Clubs and supporters alike within Indonesia united together in remembrance of the fallen 125 people. With the league being suspended for the time being, Arema’s league rivals gathered at their respective stadiums and held vigils to respect those who had lost their lives, a similar vigil was also held by Arema at the Kanjuruhan. The Singo Edan‘s management, coaching staff, and players could not hide their sadness as an air of solemnness hung over the stadium.

Bonek, Persebaya’s notoriously fanatical supporters group, held a heartfelt vigil at Surabaya’s Tugu Pahlawan on Monday, where they vowed that they will forgo their age-long grudge towards the Aremania, Arema’s own supporters group, for the sake of a better tomorrow.

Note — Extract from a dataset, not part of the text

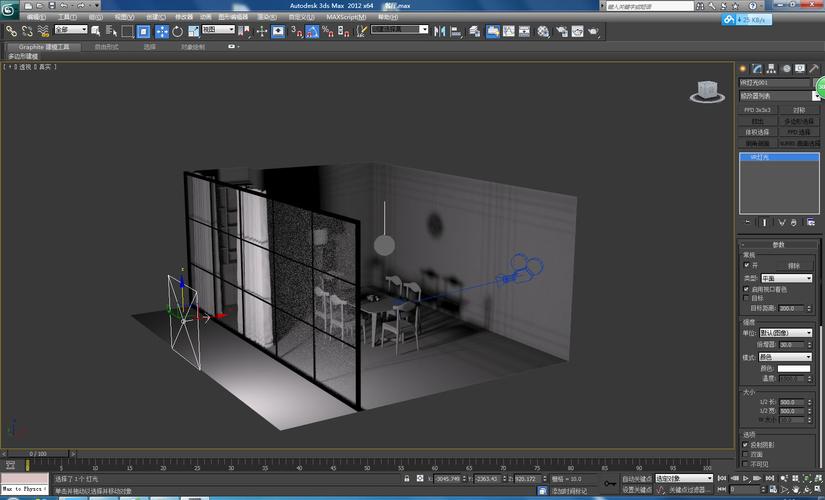Click the white light color swatch

(x=794, y=368)
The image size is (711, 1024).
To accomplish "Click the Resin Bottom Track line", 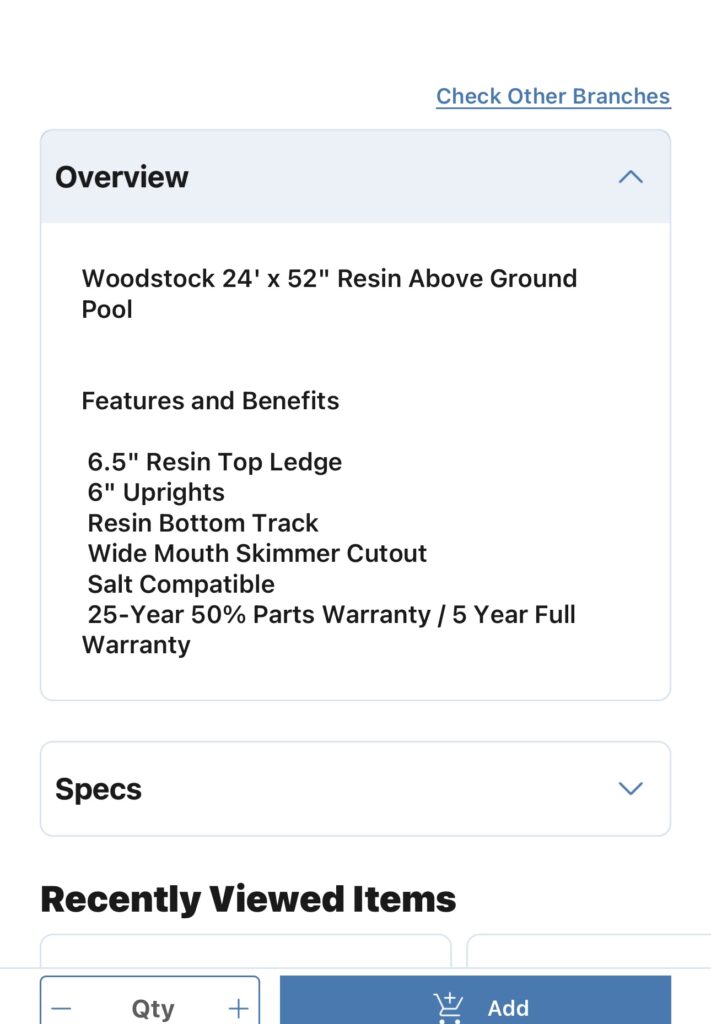I will click(x=203, y=522).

“Rivalries only last for 90 minutes, after that we’re all brothers again,” said Bonek member Hussein Ghozali, as quoted from detikSport, “Let this incident be the last one.”

A similar “burying-the-hatchet move” was done by supporters of PSIM Yogyakarta, PSS Sleman, and Persis Solo on Monday, where the three rivaling supporters group vowed to eliminate the hate between them for the greater good.

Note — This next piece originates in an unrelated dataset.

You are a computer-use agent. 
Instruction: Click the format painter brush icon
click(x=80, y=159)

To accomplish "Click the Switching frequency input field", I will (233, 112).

Arema head coach Javier Roca revealed to Spanish broadcaster Caderna Ser that the incident left him “mentally scarred.” The Chilean said that he and his Arema players helped the victims of the crush into the dressing rooms and he saw a number of Arema supporters dying in the arms of his players. Roca also felt that the police has “overstepped their mark” in controlling the crowd, which led to the tragedy.

A similarly harrowing account was shared by Arema defender Sergio Silva to Portuguese newspaper A Bola.

“I can only mention a terrifying scenario,” Sergio said, “Police cars on fire, everything broken, corridors with blood, people’s shoes. People were desperate, they had seen people die and were trying to escape.”

A thorough investigation to the tragedy is still ongoing.